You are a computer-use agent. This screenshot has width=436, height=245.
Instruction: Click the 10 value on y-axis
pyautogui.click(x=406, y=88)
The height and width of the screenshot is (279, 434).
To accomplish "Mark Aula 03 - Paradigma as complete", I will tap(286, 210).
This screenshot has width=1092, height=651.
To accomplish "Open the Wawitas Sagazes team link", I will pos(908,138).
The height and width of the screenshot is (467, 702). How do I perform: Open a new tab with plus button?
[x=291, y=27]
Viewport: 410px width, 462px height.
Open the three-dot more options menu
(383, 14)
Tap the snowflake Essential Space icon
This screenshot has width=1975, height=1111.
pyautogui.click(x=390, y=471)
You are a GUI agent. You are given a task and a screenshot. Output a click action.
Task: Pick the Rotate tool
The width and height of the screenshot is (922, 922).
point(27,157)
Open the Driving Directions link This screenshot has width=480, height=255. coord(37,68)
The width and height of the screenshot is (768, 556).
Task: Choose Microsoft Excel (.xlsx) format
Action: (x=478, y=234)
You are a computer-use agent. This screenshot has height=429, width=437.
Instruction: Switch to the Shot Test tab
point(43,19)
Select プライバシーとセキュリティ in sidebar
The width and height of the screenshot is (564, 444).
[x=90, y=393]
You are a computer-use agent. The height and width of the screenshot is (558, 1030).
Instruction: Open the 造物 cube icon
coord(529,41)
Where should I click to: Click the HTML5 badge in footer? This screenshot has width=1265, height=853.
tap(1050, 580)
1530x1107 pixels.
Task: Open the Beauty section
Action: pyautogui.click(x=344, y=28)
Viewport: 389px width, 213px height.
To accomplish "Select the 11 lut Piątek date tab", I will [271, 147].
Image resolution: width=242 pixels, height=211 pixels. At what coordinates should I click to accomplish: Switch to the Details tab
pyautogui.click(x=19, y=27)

::::::

* Exercise instructions: Retrieve every line above holding the word "agent".

* Exercise answer:
You are a computer-use agent. This screenshot has width=436, height=245.
You are a GUI agent. You are given a task and a screenshot. Output a click action.
You are a computer-use agent. This screenshot has height=429, width=437.
You are a computer-use agent. The height and width of the screenshot is (558, 1030).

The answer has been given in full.